EXERCISE DETAILS —
Pick out every line of the entries below where "will" occurs, and copy those lines.

Saved entries:
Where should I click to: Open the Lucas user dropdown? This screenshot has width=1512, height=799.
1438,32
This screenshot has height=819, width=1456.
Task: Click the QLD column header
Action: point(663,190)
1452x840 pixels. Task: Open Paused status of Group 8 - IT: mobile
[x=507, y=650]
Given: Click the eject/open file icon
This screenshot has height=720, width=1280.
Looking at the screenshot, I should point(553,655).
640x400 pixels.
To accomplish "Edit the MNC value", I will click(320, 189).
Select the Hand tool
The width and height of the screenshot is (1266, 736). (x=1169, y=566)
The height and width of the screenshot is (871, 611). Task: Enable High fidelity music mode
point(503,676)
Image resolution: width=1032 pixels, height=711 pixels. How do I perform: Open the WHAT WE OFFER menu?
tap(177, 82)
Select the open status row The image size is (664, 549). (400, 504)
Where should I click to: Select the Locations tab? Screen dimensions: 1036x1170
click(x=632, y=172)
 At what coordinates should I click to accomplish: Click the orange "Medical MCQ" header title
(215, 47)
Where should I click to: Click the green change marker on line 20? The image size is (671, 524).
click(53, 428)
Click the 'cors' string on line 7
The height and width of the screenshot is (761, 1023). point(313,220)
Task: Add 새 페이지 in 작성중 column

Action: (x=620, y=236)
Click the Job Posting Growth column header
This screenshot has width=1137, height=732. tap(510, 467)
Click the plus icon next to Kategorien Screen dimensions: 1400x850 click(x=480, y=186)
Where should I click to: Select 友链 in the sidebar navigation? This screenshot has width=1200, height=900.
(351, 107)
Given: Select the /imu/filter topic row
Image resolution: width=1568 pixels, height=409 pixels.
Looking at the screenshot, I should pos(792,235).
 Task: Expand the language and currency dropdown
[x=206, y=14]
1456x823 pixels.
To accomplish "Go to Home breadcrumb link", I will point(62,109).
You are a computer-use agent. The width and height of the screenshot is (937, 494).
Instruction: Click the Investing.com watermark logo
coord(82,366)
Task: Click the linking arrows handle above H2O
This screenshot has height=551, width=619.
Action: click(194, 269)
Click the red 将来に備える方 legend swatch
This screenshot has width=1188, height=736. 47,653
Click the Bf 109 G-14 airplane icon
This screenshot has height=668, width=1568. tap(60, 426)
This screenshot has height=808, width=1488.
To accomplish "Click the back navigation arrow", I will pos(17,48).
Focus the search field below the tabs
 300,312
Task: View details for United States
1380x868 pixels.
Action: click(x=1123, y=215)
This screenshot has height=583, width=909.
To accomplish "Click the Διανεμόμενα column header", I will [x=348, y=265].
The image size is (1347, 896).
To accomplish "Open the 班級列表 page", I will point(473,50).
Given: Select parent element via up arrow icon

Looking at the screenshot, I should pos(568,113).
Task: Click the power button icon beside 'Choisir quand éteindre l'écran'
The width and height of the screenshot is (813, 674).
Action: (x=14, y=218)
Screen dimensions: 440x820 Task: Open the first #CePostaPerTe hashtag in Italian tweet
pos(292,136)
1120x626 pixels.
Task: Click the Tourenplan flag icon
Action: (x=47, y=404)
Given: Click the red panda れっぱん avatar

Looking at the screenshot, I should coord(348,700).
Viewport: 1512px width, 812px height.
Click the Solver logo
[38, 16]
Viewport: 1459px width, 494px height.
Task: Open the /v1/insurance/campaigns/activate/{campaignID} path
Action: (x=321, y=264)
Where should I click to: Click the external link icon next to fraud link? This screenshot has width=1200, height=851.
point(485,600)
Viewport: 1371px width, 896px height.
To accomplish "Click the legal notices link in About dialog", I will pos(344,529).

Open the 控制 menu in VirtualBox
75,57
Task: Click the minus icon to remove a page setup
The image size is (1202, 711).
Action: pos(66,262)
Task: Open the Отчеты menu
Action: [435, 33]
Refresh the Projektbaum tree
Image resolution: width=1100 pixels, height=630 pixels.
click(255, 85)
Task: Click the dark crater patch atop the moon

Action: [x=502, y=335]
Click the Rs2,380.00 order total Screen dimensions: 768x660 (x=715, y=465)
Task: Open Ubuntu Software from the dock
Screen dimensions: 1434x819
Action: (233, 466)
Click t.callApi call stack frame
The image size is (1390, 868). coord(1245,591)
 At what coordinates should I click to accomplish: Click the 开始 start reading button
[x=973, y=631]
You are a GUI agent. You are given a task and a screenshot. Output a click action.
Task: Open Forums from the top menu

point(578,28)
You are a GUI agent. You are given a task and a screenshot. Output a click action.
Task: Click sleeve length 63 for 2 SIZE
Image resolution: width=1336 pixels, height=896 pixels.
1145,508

TASK SOLUTION —
To accomplish "Edit the MNC value", I will click(320, 189).
To accomplish "Go to Home breadcrumb link", I will point(62,109).
To accomplish "Click the back navigation arrow", I will pos(17,48).
To accomplish "Click the Διανεμόμενα column header", I will [x=348, y=265].
To accomplish "Open the 班級列表 page", I will point(473,50).
To accomplish "Click the legal notices link in About dialog", I will pos(344,529).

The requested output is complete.